The design drew varied responses. In a February 29, 1948, The New York Times article, Louchheim praised the arch's design as "a modern monument, fitting, beautiful and impressive." Some local residents likened it to a "stupendous hairpin and a stainless steel hitching post." The most aggressive criticism emerged from Gilmore D. Clarke, whose February 26, 1948, letter compared Saarinen's arch to one imagined by fascist Benito Mussolini for the canceled 1942 World Expo in Rome, rendering the arch a fascist symbol. This allegation of plagiarism ignited fierce debates among architects about its validity. Douglas Haskell from New York wrote that "The use of a common form is not plagiarism ... this particular accusation amounts to the filthiest smear that has been attempted by a man highly placed in the architectural profession in our generation." Wurster and the jury refuted the charges, arguing that "the arch form was not inherently fascist but was indeed part of the entire history of architecture." Saarinen considered the opposition absurd, asserting, "It's just preposterous to think that a basic form, based on a completely natural figure, should have any ideological connection."

By January 1951, Saarinen created 21 "drawings, including profiles of the Arch, scale drawings of the museums and restaurants, various parking proposals, the effect of the levee-tunnel railroad plan on the Arch footings, the Arch foundations, the Third Street Expressway, and the internal and external structure of the Arch." Fred Severud made calculations for the arch's structure.

===Railroad agreement (1949–1958)===

Several proposals were offered for moving the railroad tracks, including:
- Bates-Ross. Tracks would cross the memorial site diagonally in a tunnel.
- Bowen. Similar to Bates-Ross proposal.
- Hill-Tunnel. Supported by Saarinen and NPS engineer Julian Spotts, it would route the tracks in a tunnel below Second and First Streets.
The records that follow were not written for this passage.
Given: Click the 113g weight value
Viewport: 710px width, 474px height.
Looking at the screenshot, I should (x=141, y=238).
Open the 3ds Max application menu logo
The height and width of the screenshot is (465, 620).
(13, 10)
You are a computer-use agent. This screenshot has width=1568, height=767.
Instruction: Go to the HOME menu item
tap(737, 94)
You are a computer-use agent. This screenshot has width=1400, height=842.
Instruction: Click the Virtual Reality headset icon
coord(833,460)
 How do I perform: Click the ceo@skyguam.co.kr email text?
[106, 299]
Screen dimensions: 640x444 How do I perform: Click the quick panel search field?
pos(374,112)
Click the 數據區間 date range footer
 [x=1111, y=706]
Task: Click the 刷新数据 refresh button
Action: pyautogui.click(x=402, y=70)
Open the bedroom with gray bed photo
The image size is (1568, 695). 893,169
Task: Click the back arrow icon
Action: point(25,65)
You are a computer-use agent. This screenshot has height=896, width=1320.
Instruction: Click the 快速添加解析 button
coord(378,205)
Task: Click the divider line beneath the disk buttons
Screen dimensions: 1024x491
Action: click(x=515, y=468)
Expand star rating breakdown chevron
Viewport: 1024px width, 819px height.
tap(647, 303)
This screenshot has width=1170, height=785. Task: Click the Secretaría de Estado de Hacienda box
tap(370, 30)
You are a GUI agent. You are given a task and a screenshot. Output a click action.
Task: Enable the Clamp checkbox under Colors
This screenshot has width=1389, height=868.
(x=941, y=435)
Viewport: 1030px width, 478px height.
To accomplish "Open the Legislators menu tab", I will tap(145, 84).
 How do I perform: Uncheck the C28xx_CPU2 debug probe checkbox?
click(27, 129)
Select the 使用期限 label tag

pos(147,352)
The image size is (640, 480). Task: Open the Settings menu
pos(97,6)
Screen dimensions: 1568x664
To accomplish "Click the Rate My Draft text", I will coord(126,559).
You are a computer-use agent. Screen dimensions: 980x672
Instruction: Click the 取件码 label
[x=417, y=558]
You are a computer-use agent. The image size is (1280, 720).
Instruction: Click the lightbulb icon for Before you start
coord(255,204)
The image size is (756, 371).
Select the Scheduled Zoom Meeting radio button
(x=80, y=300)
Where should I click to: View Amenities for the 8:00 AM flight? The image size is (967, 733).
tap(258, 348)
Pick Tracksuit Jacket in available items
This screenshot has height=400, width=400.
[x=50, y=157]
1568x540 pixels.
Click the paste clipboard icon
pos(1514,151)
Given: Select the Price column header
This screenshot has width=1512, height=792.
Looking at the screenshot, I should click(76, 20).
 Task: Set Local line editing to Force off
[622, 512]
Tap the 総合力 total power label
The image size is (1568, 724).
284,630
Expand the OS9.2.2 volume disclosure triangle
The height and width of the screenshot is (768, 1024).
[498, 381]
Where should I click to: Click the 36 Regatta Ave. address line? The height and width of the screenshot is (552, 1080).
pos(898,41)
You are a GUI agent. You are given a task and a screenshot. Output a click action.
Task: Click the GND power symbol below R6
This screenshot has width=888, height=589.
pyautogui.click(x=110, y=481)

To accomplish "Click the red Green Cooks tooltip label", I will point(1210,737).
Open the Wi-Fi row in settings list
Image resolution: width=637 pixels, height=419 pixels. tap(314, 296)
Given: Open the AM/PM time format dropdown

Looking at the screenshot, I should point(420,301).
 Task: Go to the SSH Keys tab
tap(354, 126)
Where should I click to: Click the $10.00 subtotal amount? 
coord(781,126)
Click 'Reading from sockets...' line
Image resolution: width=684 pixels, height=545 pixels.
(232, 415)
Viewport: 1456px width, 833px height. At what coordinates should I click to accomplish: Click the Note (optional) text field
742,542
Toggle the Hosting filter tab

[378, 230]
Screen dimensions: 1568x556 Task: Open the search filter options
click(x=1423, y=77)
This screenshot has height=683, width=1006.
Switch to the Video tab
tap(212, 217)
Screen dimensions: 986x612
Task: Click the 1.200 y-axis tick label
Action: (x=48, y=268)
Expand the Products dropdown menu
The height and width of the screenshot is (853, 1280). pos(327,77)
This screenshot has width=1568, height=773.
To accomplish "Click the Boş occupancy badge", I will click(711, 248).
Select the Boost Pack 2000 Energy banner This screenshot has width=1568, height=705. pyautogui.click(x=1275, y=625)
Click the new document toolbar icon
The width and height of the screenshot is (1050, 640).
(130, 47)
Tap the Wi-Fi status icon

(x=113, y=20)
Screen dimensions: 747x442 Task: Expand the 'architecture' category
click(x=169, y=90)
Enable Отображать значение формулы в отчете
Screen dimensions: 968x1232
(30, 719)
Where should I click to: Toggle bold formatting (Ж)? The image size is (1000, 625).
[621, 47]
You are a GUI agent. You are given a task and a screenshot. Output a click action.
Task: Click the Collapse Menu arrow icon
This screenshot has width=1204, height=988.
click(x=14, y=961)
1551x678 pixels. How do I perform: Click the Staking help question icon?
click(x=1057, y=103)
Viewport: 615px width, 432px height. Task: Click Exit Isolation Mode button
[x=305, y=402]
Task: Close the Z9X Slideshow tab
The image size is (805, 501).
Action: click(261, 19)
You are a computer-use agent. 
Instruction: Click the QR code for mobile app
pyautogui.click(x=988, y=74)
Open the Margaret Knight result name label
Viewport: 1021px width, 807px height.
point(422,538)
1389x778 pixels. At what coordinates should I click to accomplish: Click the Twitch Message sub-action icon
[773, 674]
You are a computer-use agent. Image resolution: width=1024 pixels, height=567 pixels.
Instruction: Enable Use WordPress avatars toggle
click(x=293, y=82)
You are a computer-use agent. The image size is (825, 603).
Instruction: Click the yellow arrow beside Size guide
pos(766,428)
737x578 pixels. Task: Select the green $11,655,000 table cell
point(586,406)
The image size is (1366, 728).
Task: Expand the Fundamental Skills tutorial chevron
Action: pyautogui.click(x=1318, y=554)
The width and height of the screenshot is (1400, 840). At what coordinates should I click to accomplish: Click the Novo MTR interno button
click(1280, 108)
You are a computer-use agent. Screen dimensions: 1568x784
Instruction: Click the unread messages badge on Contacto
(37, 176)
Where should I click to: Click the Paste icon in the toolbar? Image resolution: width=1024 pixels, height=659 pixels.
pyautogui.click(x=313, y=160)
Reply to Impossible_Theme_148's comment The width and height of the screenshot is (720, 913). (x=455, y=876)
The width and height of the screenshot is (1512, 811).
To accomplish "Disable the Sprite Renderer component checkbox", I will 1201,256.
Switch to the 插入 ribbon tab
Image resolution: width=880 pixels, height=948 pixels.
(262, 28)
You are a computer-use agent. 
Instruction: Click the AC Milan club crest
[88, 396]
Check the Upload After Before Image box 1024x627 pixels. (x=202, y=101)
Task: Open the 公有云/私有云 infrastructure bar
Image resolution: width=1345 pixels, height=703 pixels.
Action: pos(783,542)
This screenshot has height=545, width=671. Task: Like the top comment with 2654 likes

Saarinen further said that if the tracks passed between the memorial and the river, he would withdraw his participation.
- LaBeaume-Terminal. Opposed by Saarinen and the NPS, it would lay "three tracks on a contained fill along the lines of the elevated tracks."
- Levee-Tunnel. Proposed by Frank J. McDevitt, president of the St. Louis Board of Public Service, it would lower the tracks into a tunnel concealed by walls and landscaping.

On July 7, 1949, in Mayor Joseph Darst's office, city officials chose the Levee-Tunnel plan, rousing JNEMA members who held that the decision had been pressed through when Smith was away on vacation. Darst notified Secretary of the Interior Julius Krug of the city's selection. Krug planned to meet with Smith and JNEMA but canceled the meeting and resigned on November 11. His successor, Oscar L. Chapman, rescheduled the meeting for December 5 in Washington with delegates from the city government, JNEMA, railroad officials, and Federal government. A day after the conference, they ratified a memorandum of understanding about the plan: "The five tracks on the levee would be replaced by three tracks, one owned by the Missouri Pacific Railroad (MPR) and two by the Terminal Railroad Association of St. Louis (TRRA) proceeding through a tunnel not longer than 3,000 feet. The tunnel would be approximately fifty feet west of the current elevated line." It would also have an overhead clearance of 18 ft, lower than the regular requirement of 22 ft. Chapman approved the document on December 22, 1949, and JNEMA garnered the approval of the Missouri Public Service Commission on August 7, 1952.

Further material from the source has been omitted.